3

I am using Netty both server side and client side to establish and control a websocket connection. I have in the server side an IdleStateHandler which will send a user event for when the channel reader, writer, or both have been idle for a certain period of time. I had it so that the writer idle event would be triggered after 5 minutes of being idle, and the reader idle event would be triggered after 6 minutes of being idle. During the writer idle event, the server would send a ping frame to the client which would reset the writer idle time and as well as the reader idle time once the pong frame is received from the client.

The problem is that the netty client seems to not read any new frames after 5 minutes of being idle. I did some status checks on the channel in the client to see if it was writable, registered, open, and active after that 5 minute idle period, and all states were true but new frames were not being read. To solve the issue, I simply just changed the IdleStateHandler times in the server side to 3 minutes rather than 5 so that the client would receive a ping frame and respond with a pong frame before the 5 minutes of being idle.
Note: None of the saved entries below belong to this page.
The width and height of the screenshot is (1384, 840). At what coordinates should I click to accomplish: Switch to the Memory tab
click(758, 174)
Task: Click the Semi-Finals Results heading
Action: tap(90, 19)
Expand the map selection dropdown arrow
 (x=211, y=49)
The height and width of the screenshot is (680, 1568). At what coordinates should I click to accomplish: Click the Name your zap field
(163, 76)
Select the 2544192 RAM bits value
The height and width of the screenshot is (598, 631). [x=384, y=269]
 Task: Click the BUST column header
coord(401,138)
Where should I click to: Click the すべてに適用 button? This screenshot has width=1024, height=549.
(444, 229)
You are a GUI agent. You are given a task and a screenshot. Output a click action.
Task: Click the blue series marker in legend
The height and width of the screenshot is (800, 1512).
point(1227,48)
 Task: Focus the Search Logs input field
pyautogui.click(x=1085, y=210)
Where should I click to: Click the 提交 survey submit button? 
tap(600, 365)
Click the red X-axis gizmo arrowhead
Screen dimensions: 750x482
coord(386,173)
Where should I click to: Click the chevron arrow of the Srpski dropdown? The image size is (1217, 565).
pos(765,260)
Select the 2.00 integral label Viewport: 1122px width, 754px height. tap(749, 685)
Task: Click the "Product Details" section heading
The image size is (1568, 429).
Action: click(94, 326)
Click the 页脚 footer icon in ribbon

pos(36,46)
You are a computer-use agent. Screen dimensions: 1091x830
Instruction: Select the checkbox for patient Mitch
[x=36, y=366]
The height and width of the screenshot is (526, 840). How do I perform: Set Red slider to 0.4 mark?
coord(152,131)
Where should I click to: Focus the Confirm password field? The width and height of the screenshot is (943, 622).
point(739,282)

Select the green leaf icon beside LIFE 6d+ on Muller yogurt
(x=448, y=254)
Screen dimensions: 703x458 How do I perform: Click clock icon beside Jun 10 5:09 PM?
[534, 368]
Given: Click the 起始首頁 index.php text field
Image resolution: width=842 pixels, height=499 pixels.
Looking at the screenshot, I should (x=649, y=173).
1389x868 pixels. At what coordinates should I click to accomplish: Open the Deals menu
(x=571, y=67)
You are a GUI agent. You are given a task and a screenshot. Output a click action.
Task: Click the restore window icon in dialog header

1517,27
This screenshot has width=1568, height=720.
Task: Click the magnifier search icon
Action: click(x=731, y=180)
But this does not solve the underlying problem. I want to understand and be able to control when the client's reader goes idle and be able to prevent future problems with lost or unread data. Looking at the code below, the idle event handler will close the channel connection if no pong or heartbeat frame was received from the client, but since the client does not read new frames, it never gets the close frame, and so the server thinks the client is not connected, and the client thinks it is connected which obviously causes problems. Is there any way to gain more control over this magical 5 minute timeout in the client side using Netty? I could not find anything about this in the documentation or source.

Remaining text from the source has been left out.